Your assignment: Begin at the line containing "The width and height of the screenshot is (1238, 603)." and end at the final line of the entries. Please reproduce those lines exactly.

The input:
* * * *

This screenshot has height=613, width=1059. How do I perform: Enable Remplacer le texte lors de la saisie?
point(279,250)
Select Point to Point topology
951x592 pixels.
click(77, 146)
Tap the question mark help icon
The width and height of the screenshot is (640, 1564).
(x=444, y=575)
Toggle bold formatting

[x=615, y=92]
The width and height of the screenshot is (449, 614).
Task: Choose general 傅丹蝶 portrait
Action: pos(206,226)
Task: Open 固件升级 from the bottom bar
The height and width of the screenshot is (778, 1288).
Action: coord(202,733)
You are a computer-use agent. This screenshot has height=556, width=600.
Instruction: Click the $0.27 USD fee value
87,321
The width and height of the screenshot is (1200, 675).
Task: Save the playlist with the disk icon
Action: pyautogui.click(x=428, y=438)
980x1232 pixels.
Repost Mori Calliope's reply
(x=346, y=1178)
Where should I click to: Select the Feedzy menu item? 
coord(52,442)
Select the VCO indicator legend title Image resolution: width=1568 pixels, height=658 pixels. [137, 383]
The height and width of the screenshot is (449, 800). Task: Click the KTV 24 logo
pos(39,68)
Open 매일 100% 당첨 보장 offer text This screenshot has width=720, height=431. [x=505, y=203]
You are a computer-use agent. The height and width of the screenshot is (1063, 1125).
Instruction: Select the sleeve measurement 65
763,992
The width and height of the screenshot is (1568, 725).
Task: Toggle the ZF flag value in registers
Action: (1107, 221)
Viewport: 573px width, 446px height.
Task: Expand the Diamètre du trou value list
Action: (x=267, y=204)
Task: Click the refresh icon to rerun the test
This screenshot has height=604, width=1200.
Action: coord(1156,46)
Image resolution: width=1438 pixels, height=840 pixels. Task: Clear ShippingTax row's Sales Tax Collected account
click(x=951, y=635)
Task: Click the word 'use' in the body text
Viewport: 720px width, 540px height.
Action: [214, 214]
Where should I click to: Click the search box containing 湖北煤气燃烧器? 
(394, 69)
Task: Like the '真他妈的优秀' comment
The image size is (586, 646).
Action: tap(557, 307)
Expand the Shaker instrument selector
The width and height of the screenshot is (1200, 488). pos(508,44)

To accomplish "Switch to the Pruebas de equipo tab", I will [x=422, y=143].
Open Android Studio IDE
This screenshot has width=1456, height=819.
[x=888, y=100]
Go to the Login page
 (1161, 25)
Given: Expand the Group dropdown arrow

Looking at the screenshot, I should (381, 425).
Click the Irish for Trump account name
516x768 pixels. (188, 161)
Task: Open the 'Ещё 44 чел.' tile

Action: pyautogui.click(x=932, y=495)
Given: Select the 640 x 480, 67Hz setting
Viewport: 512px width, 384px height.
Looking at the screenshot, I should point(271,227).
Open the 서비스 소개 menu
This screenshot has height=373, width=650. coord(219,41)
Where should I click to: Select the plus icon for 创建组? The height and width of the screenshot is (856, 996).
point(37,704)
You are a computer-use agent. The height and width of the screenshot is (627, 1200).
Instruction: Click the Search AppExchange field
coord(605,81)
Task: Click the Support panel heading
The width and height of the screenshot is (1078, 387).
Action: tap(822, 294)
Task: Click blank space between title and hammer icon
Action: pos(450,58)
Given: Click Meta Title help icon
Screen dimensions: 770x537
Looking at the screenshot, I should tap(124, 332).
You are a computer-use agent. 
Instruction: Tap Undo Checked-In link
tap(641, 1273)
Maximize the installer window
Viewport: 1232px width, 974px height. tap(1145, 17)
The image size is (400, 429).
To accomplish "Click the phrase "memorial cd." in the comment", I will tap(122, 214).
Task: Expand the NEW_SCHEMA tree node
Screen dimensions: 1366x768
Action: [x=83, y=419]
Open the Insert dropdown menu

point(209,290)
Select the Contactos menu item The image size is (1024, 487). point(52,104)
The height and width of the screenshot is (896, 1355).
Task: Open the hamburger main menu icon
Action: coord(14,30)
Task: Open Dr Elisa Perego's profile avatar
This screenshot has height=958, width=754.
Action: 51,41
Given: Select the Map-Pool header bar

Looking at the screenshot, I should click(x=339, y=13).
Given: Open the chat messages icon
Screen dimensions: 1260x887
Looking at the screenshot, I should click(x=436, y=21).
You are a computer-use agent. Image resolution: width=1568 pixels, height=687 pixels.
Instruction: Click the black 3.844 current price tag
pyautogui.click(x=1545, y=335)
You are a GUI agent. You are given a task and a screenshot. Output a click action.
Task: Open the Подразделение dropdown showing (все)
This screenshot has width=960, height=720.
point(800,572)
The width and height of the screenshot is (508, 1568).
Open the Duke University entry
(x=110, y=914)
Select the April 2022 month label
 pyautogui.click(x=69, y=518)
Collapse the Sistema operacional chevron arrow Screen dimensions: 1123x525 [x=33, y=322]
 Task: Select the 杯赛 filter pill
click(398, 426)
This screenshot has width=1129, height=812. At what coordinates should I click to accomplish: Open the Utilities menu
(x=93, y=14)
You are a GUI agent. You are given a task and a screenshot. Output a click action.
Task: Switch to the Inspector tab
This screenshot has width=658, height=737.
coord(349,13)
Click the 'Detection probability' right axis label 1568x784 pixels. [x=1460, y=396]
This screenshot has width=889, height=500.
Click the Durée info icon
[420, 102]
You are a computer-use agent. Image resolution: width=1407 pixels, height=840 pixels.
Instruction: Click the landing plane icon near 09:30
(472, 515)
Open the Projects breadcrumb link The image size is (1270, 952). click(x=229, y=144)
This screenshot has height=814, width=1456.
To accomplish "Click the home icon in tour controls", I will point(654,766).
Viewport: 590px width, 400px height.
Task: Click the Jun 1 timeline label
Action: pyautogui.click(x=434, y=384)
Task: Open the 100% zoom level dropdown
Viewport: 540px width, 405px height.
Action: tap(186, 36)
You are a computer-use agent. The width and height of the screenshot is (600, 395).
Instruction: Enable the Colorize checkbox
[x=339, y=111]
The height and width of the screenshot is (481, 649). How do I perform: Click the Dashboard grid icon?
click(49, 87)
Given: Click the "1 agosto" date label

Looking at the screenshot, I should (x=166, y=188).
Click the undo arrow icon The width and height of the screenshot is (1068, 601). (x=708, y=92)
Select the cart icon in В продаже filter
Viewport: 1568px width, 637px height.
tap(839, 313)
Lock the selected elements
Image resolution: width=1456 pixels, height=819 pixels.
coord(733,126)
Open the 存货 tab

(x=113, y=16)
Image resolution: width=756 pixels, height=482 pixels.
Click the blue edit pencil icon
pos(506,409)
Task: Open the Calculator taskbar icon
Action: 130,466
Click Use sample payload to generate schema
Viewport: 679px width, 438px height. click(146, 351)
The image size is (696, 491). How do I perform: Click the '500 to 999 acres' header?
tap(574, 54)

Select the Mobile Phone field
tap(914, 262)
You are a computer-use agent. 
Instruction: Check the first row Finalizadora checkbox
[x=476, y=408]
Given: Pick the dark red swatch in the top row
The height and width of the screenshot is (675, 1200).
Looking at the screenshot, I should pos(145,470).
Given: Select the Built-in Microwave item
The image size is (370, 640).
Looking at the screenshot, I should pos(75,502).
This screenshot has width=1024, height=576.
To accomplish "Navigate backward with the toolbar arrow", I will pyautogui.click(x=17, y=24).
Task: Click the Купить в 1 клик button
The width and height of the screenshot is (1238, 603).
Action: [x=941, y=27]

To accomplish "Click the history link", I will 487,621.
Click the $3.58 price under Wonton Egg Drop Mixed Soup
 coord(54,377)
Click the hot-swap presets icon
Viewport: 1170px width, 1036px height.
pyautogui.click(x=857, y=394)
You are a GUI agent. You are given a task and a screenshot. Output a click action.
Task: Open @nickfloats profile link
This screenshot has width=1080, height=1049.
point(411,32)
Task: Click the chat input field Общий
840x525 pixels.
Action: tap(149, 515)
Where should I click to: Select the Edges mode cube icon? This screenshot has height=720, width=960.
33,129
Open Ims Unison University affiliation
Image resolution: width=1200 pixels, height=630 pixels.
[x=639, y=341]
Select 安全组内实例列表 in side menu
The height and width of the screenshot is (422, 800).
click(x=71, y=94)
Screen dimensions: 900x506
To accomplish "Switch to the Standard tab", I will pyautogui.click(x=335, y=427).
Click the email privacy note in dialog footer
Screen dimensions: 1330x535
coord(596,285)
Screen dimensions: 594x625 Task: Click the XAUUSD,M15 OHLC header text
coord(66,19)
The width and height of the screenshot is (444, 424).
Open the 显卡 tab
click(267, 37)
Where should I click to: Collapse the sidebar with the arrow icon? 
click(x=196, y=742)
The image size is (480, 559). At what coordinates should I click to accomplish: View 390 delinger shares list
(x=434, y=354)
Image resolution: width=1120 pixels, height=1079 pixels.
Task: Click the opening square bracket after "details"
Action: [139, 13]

* * * *

Exercise answer:
The width and height of the screenshot is (1238, 603).
Action: [x=941, y=27]

To accomplish "Click the history link", I will 487,621.
Click the $3.58 price under Wonton Egg Drop Mixed Soup
 coord(54,377)
Click the hot-swap presets icon
Viewport: 1170px width, 1036px height.
pyautogui.click(x=857, y=394)
You are a GUI agent. You are given a task and a screenshot. Output a click action.
Task: Open @nickfloats profile link
This screenshot has width=1080, height=1049.
point(411,32)
Task: Click the chat input field Общий
840x525 pixels.
Action: tap(149, 515)
Where should I click to: Select the Edges mode cube icon? This screenshot has height=720, width=960.
33,129
Open Ims Unison University affiliation
Image resolution: width=1200 pixels, height=630 pixels.
[x=639, y=341]
Select 安全组内实例列表 in side menu
The height and width of the screenshot is (422, 800).
click(x=71, y=94)
Screen dimensions: 900x506
To accomplish "Switch to the Standard tab", I will pyautogui.click(x=335, y=427).
Click the email privacy note in dialog footer
Screen dimensions: 1330x535
coord(596,285)
Screen dimensions: 594x625 Task: Click the XAUUSD,M15 OHLC header text
coord(66,19)
The width and height of the screenshot is (444, 424).
Open the 显卡 tab
click(267, 37)
Where should I click to: Collapse the sidebar with the arrow icon? 
click(x=196, y=742)
The image size is (480, 559). At what coordinates should I click to accomplish: View 390 delinger shares list
(x=434, y=354)
Image resolution: width=1120 pixels, height=1079 pixels.
Task: Click the opening square bracket after "details"
Action: [139, 13]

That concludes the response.